08 Aug Nice point to lock
Stocks once again set new record highs on Friday, with the S&P 500 surpassing the 2175 level that it has fought to overcome the pass three weeks. Today is a quiet news day, so the technical picture will heavily influence today’s trading. So far this morning, stocks are trading near unchanged levels and mortgage bonds are slightly higher. If stocks continue to run higher today, it will create additional headwind for the bond market. However, if stocks fall back beneath previous all-time high levels, bonds will likely be the beneficiary. We will have to wait and see if stocks now have a clear path higher or if this run up was just a temporary blip.
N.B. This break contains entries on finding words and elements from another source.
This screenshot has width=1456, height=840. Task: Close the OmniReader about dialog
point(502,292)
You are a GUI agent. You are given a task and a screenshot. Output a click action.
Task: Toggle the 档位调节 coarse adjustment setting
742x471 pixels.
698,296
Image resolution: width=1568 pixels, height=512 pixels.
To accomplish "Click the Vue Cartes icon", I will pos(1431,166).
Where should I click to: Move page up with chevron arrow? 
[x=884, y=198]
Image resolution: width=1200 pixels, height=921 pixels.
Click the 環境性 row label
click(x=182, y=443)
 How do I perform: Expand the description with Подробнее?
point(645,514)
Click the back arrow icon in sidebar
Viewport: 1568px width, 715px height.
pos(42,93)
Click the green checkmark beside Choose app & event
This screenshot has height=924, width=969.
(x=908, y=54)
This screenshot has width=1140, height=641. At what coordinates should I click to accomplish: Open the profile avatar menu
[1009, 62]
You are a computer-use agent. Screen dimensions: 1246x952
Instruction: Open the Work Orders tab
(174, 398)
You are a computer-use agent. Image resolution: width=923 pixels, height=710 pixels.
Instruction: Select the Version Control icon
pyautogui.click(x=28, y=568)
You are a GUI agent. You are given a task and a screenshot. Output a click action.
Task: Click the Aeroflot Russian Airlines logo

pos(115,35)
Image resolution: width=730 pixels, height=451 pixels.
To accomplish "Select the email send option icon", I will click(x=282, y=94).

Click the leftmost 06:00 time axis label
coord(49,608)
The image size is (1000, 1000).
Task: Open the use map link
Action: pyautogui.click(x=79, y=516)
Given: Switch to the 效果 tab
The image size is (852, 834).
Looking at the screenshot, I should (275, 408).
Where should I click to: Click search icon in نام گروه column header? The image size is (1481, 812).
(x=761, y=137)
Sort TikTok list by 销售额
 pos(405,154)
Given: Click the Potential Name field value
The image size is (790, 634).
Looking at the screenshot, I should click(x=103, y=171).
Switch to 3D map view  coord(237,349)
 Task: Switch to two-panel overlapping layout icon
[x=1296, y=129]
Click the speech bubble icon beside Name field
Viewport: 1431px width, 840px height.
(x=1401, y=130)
Mortgage bonds are now trading in a narrow range, trapped between their 25 and 100 day moving averages. The 100 DMA has proven to be a strong level of support in the past. Therefore, losses may be limited to about 35 basis points below current levels if the market continues to further weaken. A strong surge in stocks could provide the catalyst for this to happen. On the other hand, if bonds find the strength to break above their 25 DMA, there is a great deal of room for bonds to move higher.
It is reasonable to assume that bonds could experience a bit of pricing loss from current levels. If you don’t have an appetite for risk, rates are great and now is a nice point to lock. However, if you choose to float, do so carefully. Watch the 100 DMA. Should bonds threaten to break below this level, lock in.